**Exercise aim:** Every line of the records below from the line with "Home (1200, 379)" up to and including the line with "Filozofická fakulta (426, 703)" must be reproduced exactly, and no line outside that range.

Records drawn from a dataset
=== Begin Enclosure ===
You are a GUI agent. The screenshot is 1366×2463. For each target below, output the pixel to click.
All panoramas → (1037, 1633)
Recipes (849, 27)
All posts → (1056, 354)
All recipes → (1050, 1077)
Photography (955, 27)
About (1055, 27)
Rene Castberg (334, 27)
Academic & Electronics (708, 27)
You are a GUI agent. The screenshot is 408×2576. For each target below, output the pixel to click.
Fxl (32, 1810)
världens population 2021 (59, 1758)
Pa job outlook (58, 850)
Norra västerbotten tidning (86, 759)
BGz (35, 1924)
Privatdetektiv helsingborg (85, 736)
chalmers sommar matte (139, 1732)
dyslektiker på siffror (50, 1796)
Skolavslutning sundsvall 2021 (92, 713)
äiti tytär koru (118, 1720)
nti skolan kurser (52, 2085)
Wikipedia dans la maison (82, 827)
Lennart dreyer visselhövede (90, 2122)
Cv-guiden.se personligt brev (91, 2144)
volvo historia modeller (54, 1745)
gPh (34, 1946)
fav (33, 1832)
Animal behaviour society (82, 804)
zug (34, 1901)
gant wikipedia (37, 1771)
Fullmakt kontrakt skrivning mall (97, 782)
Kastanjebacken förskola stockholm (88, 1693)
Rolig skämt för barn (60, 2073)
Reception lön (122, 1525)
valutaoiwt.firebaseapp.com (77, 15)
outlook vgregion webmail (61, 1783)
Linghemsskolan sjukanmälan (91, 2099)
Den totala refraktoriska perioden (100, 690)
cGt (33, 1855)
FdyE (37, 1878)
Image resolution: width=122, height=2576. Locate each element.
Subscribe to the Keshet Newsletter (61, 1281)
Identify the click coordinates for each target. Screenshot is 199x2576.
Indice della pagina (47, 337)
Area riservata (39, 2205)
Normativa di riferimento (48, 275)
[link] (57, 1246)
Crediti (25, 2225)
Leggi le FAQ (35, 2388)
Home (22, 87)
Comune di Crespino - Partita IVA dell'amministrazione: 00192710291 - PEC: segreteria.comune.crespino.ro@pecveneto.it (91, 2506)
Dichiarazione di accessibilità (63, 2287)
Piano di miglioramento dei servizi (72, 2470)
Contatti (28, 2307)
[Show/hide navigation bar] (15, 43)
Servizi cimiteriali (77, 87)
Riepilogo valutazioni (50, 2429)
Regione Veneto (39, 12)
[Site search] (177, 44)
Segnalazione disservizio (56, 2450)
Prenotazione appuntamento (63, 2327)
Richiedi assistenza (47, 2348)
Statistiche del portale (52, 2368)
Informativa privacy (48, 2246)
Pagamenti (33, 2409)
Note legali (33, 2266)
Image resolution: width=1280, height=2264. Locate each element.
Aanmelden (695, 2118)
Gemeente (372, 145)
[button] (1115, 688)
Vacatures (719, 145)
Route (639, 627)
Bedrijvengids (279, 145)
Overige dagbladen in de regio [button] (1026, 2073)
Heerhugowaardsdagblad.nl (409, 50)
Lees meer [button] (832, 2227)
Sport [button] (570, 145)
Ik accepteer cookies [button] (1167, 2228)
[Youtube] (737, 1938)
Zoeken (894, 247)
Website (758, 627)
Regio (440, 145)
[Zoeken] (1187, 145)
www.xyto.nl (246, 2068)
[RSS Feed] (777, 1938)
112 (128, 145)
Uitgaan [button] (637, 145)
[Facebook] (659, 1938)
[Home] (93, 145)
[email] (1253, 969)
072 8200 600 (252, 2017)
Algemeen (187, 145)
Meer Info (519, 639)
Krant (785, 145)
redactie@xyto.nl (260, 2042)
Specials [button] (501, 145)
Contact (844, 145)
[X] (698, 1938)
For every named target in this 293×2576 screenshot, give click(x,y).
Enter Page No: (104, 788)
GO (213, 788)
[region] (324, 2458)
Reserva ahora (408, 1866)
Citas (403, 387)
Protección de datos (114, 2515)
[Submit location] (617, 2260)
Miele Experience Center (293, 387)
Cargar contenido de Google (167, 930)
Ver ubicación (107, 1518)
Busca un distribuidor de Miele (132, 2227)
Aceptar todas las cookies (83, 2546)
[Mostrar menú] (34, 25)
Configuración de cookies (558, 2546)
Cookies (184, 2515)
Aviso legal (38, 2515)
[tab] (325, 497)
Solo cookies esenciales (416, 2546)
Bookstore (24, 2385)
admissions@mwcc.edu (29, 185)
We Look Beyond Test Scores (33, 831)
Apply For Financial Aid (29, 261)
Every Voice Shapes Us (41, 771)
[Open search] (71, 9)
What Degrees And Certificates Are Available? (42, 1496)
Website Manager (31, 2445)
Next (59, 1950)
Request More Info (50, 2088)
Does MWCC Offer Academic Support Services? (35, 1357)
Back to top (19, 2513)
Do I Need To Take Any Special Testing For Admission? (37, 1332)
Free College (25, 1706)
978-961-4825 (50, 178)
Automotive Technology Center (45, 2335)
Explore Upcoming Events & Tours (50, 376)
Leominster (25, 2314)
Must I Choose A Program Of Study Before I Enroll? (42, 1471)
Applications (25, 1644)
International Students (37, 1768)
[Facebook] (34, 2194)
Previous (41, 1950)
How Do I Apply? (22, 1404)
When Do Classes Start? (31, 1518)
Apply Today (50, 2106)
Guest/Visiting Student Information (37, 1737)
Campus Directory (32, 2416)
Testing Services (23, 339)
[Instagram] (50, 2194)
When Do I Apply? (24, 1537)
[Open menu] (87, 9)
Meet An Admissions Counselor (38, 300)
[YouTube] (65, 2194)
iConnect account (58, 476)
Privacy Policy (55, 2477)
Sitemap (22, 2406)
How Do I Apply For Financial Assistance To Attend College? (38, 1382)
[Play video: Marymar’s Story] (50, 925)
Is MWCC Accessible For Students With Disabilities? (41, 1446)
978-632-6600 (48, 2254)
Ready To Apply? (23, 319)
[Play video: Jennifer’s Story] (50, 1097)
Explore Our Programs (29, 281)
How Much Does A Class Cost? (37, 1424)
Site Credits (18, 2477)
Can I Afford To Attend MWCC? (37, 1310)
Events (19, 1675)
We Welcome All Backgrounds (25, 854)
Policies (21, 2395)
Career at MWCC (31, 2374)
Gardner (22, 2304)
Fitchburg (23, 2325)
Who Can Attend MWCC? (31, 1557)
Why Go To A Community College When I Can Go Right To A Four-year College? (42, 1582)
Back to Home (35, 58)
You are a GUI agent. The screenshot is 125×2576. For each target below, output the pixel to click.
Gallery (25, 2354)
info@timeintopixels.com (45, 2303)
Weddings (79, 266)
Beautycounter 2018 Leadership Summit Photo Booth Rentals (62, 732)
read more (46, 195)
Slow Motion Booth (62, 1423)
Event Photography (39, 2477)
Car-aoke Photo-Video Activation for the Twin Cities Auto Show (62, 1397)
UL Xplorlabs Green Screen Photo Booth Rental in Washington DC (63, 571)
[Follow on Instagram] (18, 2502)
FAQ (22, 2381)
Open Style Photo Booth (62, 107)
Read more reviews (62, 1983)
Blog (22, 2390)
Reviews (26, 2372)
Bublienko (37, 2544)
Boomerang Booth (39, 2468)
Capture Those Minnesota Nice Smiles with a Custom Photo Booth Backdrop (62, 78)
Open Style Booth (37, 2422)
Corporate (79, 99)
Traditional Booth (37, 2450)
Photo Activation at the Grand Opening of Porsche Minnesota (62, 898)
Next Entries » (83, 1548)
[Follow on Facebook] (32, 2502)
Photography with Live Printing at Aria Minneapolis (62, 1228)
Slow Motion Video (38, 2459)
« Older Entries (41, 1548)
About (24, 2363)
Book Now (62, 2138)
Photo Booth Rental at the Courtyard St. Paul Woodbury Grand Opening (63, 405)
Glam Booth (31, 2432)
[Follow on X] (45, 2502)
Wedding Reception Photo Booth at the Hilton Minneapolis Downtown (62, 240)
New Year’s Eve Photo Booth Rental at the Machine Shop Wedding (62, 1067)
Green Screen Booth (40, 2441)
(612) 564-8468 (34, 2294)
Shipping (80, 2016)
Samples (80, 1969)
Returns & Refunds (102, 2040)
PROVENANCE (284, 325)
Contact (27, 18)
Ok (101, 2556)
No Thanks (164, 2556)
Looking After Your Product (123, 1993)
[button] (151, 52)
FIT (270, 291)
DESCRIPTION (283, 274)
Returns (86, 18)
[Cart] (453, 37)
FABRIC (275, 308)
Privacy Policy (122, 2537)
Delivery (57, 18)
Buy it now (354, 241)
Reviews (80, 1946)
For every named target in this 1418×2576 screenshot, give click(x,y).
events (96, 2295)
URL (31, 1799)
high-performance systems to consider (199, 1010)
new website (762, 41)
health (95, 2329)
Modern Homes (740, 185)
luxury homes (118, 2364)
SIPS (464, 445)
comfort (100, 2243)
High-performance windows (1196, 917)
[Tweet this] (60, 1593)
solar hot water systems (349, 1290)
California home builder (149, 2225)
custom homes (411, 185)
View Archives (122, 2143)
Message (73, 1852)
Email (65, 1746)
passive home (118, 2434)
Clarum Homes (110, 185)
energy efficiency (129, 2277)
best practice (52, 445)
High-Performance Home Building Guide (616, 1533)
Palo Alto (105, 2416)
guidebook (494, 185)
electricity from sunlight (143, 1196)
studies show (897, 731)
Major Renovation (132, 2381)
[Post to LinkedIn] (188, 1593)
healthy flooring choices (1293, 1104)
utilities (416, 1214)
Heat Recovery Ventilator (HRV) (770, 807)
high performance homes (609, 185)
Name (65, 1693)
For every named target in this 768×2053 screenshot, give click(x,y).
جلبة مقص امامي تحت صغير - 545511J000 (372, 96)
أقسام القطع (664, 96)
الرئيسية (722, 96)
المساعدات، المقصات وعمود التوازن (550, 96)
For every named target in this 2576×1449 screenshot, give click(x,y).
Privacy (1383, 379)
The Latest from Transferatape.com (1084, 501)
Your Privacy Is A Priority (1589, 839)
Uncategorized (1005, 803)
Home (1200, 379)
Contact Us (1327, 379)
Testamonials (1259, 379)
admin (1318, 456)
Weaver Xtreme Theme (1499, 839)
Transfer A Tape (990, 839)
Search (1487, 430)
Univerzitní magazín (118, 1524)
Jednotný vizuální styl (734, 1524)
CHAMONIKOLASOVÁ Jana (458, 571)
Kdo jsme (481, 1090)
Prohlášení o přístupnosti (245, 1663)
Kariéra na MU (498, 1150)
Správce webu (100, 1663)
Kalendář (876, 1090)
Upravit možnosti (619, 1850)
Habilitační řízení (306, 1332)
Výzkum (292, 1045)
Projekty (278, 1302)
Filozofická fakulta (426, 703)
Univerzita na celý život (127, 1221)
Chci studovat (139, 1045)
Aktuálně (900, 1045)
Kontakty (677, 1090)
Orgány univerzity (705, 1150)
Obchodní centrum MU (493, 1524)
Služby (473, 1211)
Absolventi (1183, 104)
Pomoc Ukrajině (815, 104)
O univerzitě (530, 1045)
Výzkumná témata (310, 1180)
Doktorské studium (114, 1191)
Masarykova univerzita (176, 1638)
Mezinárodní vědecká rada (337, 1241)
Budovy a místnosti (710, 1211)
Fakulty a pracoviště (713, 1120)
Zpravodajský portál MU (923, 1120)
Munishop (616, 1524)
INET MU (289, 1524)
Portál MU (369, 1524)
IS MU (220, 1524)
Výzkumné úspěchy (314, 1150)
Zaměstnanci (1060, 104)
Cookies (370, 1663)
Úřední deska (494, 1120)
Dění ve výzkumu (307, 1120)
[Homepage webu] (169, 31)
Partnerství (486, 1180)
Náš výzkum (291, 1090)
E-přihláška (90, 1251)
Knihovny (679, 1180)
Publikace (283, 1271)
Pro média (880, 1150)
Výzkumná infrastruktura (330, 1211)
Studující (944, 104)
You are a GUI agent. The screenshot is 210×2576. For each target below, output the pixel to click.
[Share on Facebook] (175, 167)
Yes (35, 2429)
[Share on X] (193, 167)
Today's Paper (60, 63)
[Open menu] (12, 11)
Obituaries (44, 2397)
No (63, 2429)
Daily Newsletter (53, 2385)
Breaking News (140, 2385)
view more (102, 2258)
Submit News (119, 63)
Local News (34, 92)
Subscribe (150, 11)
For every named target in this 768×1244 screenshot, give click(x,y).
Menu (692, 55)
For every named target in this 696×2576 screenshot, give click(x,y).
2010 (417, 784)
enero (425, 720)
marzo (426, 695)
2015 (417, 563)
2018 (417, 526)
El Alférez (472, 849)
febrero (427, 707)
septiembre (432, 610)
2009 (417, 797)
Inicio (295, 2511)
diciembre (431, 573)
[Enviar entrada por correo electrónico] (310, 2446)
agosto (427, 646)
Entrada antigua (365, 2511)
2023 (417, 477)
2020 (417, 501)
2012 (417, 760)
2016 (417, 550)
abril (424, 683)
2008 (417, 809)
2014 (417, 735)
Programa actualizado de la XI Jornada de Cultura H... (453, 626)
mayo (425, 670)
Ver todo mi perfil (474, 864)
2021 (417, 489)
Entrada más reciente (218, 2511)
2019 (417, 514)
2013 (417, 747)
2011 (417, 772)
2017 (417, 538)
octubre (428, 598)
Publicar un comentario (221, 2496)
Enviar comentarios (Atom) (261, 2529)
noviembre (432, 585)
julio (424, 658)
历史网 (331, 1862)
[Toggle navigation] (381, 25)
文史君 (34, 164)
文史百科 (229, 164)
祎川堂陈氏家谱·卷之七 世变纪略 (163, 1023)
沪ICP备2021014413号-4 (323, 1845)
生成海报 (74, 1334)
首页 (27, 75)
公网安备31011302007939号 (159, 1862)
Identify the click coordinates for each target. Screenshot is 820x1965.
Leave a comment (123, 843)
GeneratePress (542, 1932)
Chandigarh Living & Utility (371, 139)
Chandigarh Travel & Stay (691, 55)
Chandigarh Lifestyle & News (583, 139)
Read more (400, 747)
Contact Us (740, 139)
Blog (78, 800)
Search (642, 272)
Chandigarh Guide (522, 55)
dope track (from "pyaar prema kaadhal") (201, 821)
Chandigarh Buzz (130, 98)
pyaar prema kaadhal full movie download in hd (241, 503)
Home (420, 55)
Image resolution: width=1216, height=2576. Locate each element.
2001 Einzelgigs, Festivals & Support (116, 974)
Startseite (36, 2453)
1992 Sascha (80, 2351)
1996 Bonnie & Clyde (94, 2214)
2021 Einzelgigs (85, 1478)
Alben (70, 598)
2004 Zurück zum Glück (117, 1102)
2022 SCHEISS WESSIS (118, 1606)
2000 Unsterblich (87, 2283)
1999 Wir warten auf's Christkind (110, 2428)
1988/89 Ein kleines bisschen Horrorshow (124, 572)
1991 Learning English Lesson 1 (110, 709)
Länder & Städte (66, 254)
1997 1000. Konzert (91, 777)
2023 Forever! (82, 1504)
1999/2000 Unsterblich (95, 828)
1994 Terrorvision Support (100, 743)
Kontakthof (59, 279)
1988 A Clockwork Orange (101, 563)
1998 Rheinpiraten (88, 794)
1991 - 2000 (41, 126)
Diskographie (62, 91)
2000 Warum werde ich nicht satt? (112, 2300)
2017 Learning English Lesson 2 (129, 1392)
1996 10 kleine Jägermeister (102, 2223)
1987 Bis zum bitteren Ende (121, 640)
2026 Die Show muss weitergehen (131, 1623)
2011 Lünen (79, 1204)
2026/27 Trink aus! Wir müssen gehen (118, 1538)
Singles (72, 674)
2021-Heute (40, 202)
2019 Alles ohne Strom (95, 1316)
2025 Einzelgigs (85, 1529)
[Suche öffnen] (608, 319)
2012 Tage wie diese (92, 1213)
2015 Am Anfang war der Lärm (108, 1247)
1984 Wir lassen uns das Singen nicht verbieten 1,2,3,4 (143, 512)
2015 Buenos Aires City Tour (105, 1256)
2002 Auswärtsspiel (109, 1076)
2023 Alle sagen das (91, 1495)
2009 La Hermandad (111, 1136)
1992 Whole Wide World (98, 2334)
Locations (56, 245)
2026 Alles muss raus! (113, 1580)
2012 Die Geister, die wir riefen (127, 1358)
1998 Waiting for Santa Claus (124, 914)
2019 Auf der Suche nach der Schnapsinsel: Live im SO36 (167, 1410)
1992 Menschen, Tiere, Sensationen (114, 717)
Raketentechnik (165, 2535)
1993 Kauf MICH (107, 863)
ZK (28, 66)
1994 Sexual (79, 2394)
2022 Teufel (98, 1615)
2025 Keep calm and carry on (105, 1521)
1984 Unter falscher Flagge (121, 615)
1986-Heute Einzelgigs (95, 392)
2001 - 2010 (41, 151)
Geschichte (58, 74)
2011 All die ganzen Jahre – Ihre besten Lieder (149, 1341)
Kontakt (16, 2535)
=== End Enclosure ===
**Exercise solution:**
Home (1200, 379)
Contact Us (1327, 379)
Testamonials (1259, 379)
admin (1318, 456)
Weaver Xtreme Theme (1499, 839)
Transfer A Tape (990, 839)
Search (1487, 430)
Univerzitní magazín (118, 1524)
Jednotný vizuální styl (734, 1524)
CHAMONIKOLASOVÁ Jana (458, 571)
Kdo jsme (481, 1090)
Prohlášení o přístupnosti (245, 1663)
Kariéra na MU (498, 1150)
Správce webu (100, 1663)
Kalendář (876, 1090)
Upravit možnosti (619, 1850)
Habilitační řízení (306, 1332)
Výzkum (292, 1045)
Projekty (278, 1302)
Filozofická fakulta (426, 703)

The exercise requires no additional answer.